AI Weekly Rundown (July 8 to July 14)

News from Google, OpenAI, Anthropic, Microsoft, Stable Diffussion and more.

Jul 15, 2023

Hello, Engineering Leaders and AI Enthusiasts,

Another eventful week in the AI realm. Lots of big news from huge enterprises.

In today’s edition:

✅ Google & Microsoft battle to lead healthcare AI
✅ The impact of poisoning LLM supply chains
✅ How language models use long contexts
✅ AI can now send Bitcoins!
✅ Google & Stanford researchers use LLMs to solve Robotics challenges
✅ RLTF improves LLMs for Code generation
✅ Anthropic’s new Claude 2 rivals ChatGPT & Google Bard
✅ gpt-prompt-engineer takes AI to heights
✅ Elon Musk launches xAI to rival OpenAI
✅ Google introduces AI-powered NotebookLM & Bard updates
✅ Objaverse-XL's 10M+ dataset set to revolutionize AI in 3D
✅ Meta plans to dethrone OpenAI and Google
✅ OpenAI enters partnership to make ChatGPT smarter
✅ Stable Doodle: Next chapter in AI art

Let’s go!

Google & Microsoft battle to lead healthcare AI

Reportedly, Google’s Med-PaLM 2 (an LLM for the medical domain) has been in testing at the Mayo Clinic research hospital. In April, Google announced its limited access for select Google Cloud customers to explore use cases and share feedback to investigate safe, responsible, and meaningful ways to use it.

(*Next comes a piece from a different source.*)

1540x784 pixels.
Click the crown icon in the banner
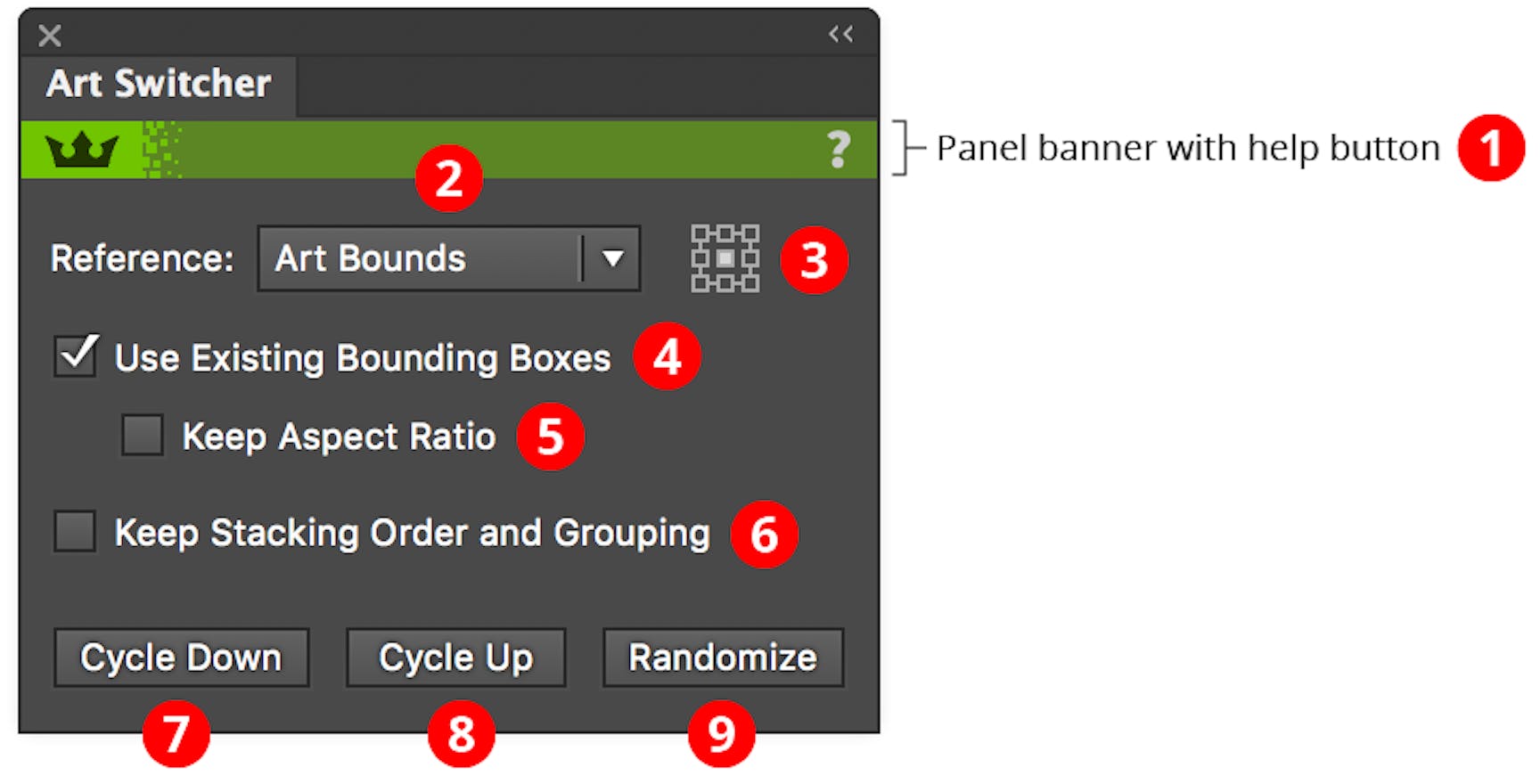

Meanwhile, Google’s rivals moved quickly to incorporate AI advances into patient interactions. Hospitals are beginning to test OpenAI’s GPT algorithms through Microsoft’s cloud service in several tasks. Google’s Med-PaLM 2 and OpenAI’s GPT-4 each scored similarly on medical exam questions, according to independent research released by the companies.

Source

The impact of poisoning LLM supply chains

LLMs are gaining massive recognition worldwide. However, no existing solution exists to determine the data and algorithms used during the model’s training. In an attempt to showcase the impact of this, Mithril Security undertook an educational project— PoisonGPT— aimed at showing the dangers of poisoning LLM supply chains.

It shows how one can surgically modify an open-source model and upload it to Hugging Face to make it spread misinformation while being undetected by standard benchmarks.

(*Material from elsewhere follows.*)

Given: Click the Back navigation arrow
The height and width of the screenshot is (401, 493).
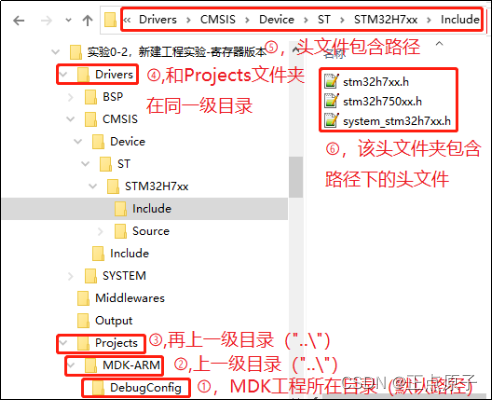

Mithril Security is also working on AICert, a solution to trace models back to their training algorithms and datasets which will be launched soon.

Source

How language models use long contexts

LLM vendors are fiercely competing to claim the title of having the biggest context window. Recently, Anthropic made headlines for expanding Claude’s context window from 100K tokens. But does a bigger context window always lead to better results?

New research finds significant insights as well as limitations related to large contexts. It reveals that

Language models often struggle to use information in the middle of long input contexts
Their performance decreases as the input context grows longer
The performance is often highest when relevant information occurs at the beginning or end of the input context

Source

AI can now send Bitcoins!

The recent introduction of AI tools by Lightning Labs allows AI applications to hold, send, and receive Bitcoin. The tools leverage Lightning Network, a second-layer payment network for faster and cheaper Bitcoin transactions. By integrating high-volume Bitcoin micropayments with popular AI software libraries like LangChain, Lightning Labs addresses the lack of a native Internet-based payment mechanism for AI platforms.

Source

Google & Stanford researchers use LLMs to solve Robotics challenges

Recent research has found that pre-trained LLMs can complete complex token sequences, including those generated by probabilistic context-free grammars (PCFG) and ASCII art prompts. The study explores how these zero-shot capabilities can be applied to robotics problems, such as extrapolating sequences of numbers to complete simple motions and prompting reward-conditioned trajectories to discover and represent closed-loop policies.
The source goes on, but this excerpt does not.